A Crisis of Competence
Nearly 31 years ago, on July 15, 1979, President Jimmy Carter told the American people from the Oval Office: "Energy will be the immediate test of our ability to unite this nation, and it can also be the standard around which we rally. On the battlefield of energy we can win for our nation a new confidence, and we can seize control again of our common destiny." Last night the American people heard almost the exact same speech from President Barack Obama: "I've returned from a trip to the Gulf Coast to speak with you about the battle we're waging against an oil spill that is assaulting our shores and our citizens…The tragedy unfolding on our coast is the most painful and powerful reminder yet that the time to embrace a clean energy future is now. Now is the moment for this generation to embark on a national mission to unleash America's innovation and seize control of our own destiny."
White House spokesman Robert Gibbs billed the speech as an "inflection point," where the President's initial response would be replaced by more decisive action. But this is now day 57. Where has the decisive action been up to this point? The Obama administration has not been working in a coordinated fashion.

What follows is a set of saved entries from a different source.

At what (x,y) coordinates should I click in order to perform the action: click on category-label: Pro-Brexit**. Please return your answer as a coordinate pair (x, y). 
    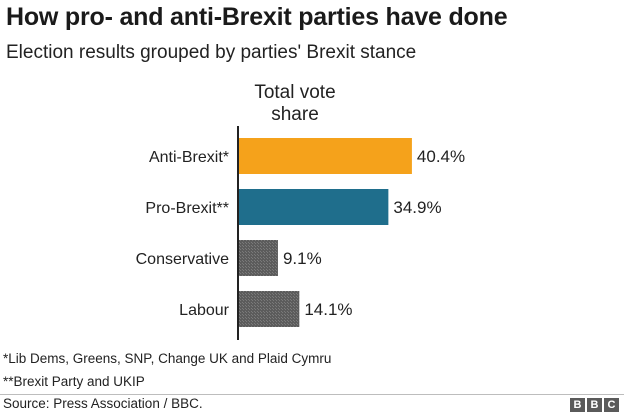
    Looking at the image, I should click on (187, 208).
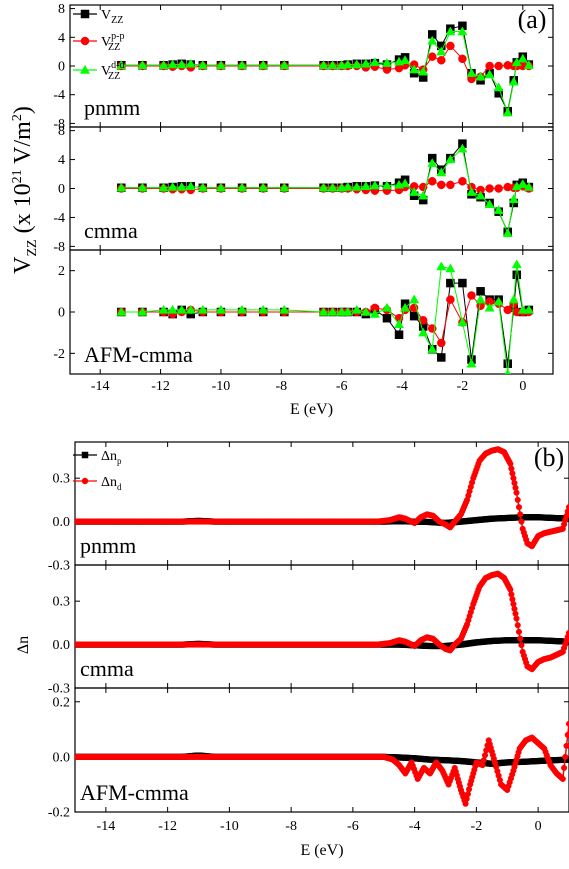  I want to click on y-tick-label: 0.3, so click(62, 480).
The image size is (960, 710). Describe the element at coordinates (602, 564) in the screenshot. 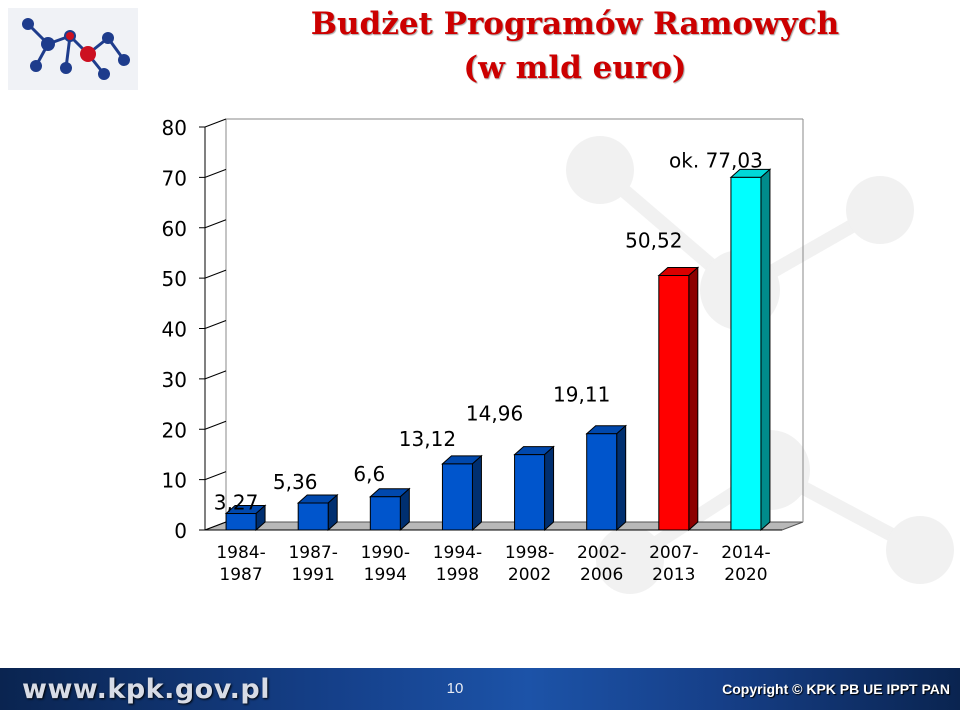

I see `x-category-label: 2002-2006` at that location.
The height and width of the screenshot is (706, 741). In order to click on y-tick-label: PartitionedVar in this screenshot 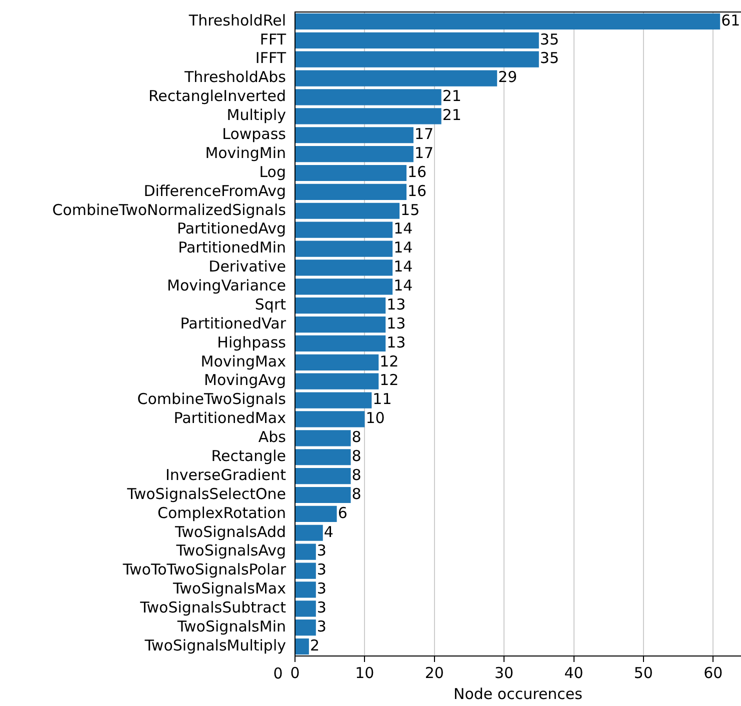, I will do `click(234, 323)`.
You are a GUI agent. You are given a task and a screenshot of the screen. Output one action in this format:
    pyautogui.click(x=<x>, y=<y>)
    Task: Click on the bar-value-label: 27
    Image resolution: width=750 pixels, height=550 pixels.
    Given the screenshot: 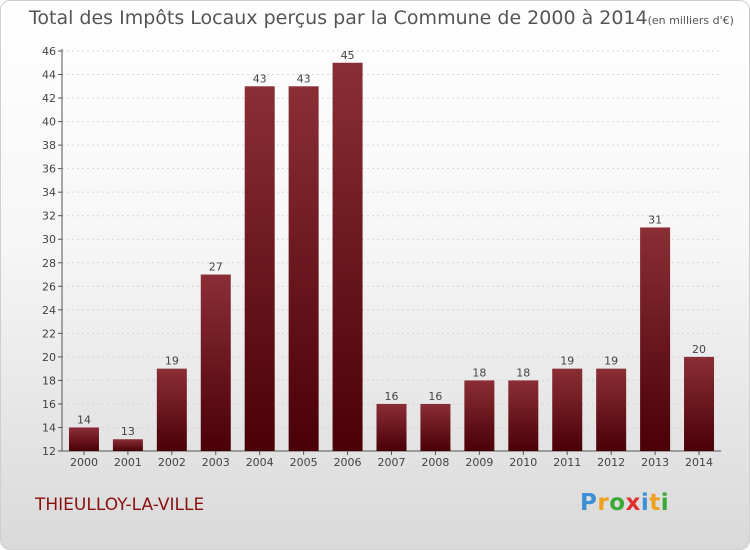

The Environmental Protection Agency (EPA), the Department of the Interior, the Department of Homeland Security, and the White House, as well as the Coast Guard, have been putting out confusing and contradictory statements since the disaster began.

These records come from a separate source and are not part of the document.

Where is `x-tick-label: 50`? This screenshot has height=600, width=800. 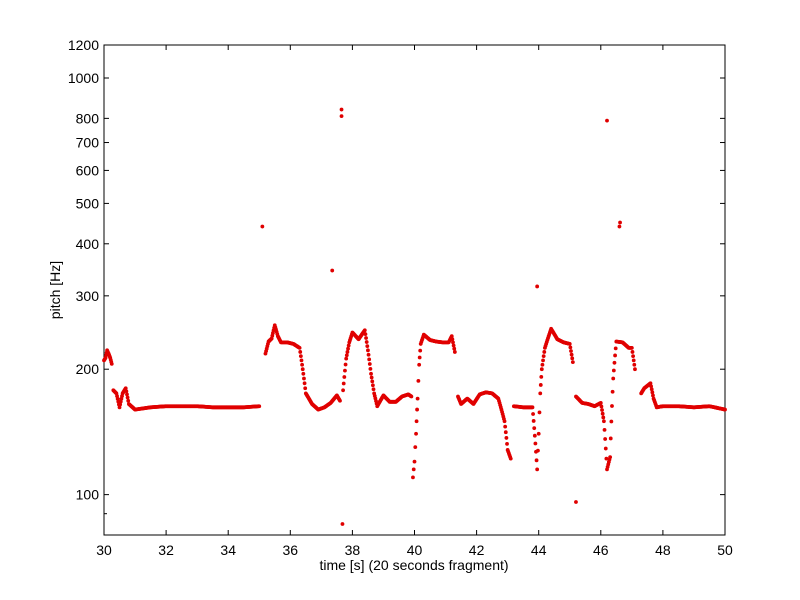 x-tick-label: 50 is located at coordinates (725, 550).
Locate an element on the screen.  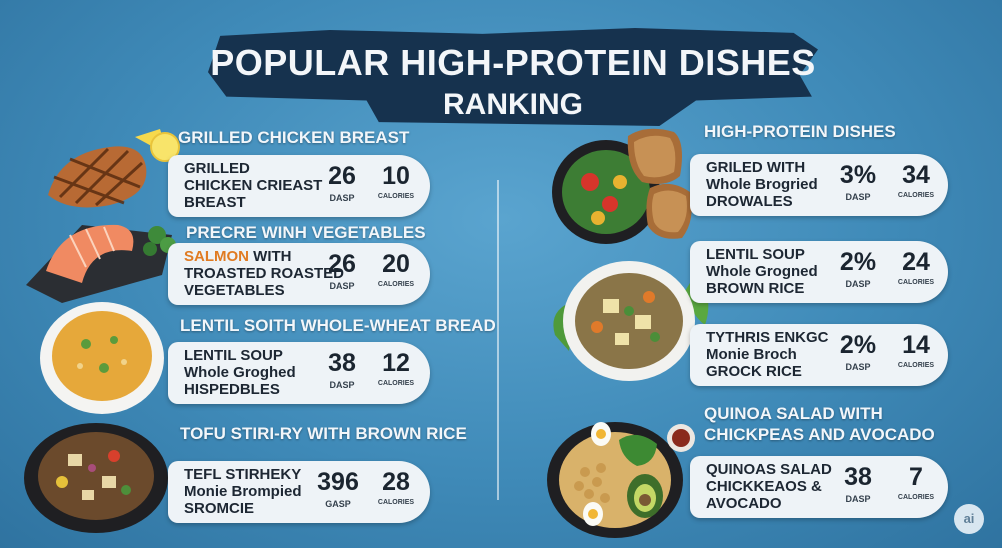
calories-stat: 14 CALORIES is located at coordinates (916, 350).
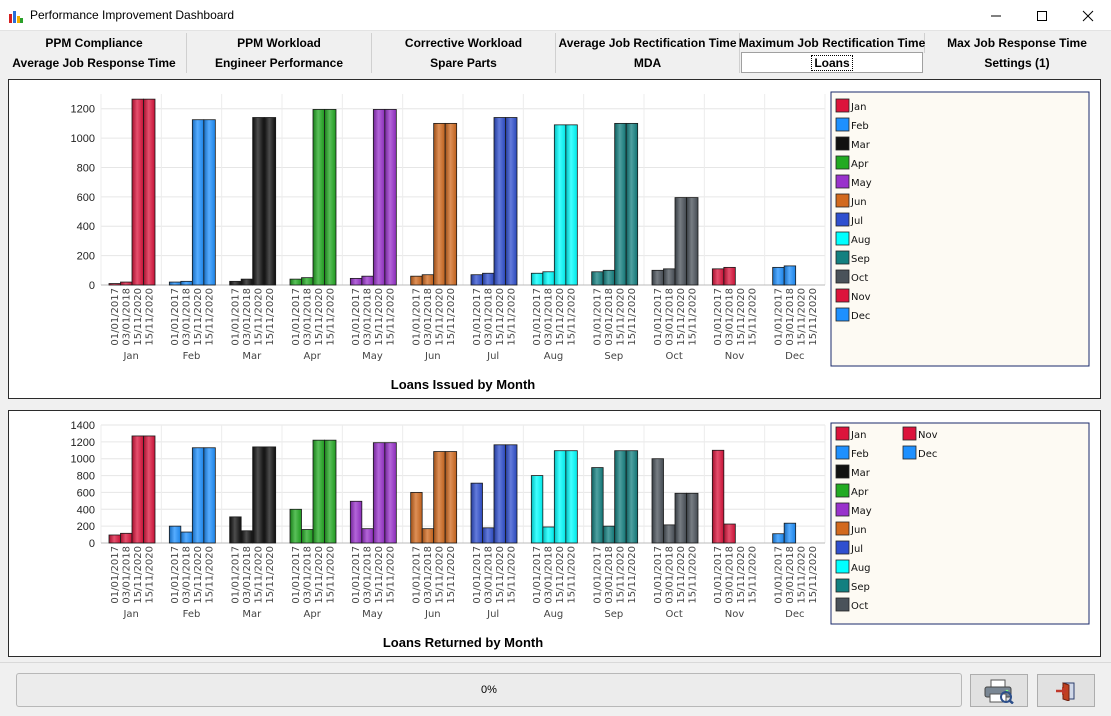 The height and width of the screenshot is (716, 1111). What do you see at coordinates (832, 62) in the screenshot?
I see `tab-loans: Loans` at bounding box center [832, 62].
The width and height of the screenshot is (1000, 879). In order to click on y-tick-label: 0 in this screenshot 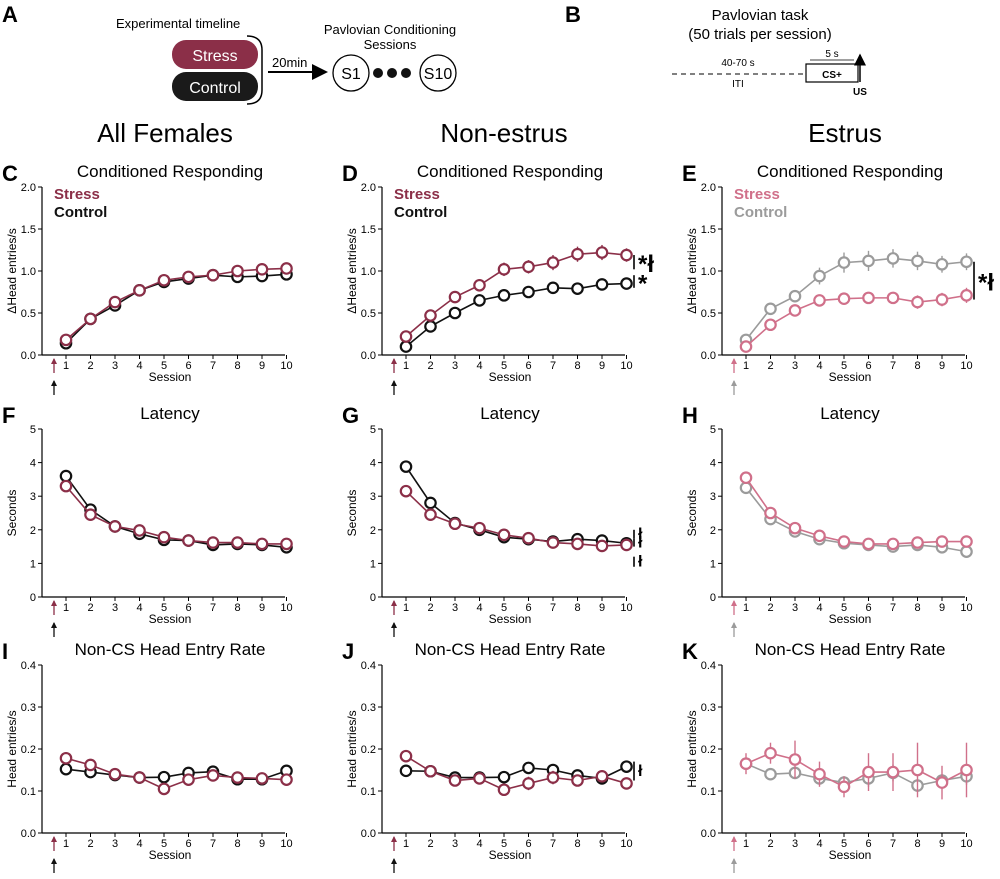, I will do `click(33, 598)`.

Federal regulatory red tape has gotten in the way of the cleanup, including: 1) missed opportunities to burn off more of the oil because of overblown air pollution concerns; 2) holdups in the use of dispersants; 3) permit delays in allowing the state of Louisiana to create artificial barriers against the encroaching oil slick; 4) failure to waive regulatory prohibitions against foreign assistance; and 5) failure to approve barges and booms in time to block oil from reaching Alabama's Magnolia River.
Instead of providing leadership and properly coordinating the response, the Obama administration has chosen to shift blame and politicize the disaster, including: 1) "not-at-all veiled shot[s] at the Bush Administration" for the state of the Minerals and Management Service; 2) vague threats of criminal prosecution from Attorney General Eric Holder; 3) a moratorium on offshore oil drilling which could kill 120,000 jobs in the Gulf alone; and 4) pushing caps on carbon dioxide emissions which have no hope of cleaning up a single drop of oil spilled.
The President spoke of "political courage and candor" last night, yet both were missing from his speech. The President asserted: "Time and again, the path forward has been blocked…by oil industry lobbyists." But the reality is that BP lobbyists have been pushing for the President's energy agenda from the beginning. The President claimed: "Countries like China are investing in clean energy jobs and industries that should be right here in America." But the reality is that China will account for nearly 45% of oil demand growth in the next five years, receives 70% of its energy from coal already, and is projected to nearly triple coal capacity by 2030.
In his 1979 "malaise" speech, President Carter told the American people: "I want to talk to you right now about a fundamental threat to American democracy…The threat is nearly invisible in ordinary ways. It is a crisis of confidence." Carter was wrong. America was not suffering from a crisis of confidence. As the election of President Ronald Reagan would show the next year, it was the Carter administration that was suffering…from a crisis of leadership. Today, our country is in crisis again. The Obama administration's constant blame shifting, politicization, and lack of organization demonstrate a crisis of competence. To restore America's faith, the White House should drop irrelevant policy priorities, refrain from making the economic damage worse, end unnecessary bureaucratic delays, and restructure the response and recovery efforts. As MSNBC's Keith Olbermann said following the address: "It was a great speech if you've been on another planet for the last 57 days."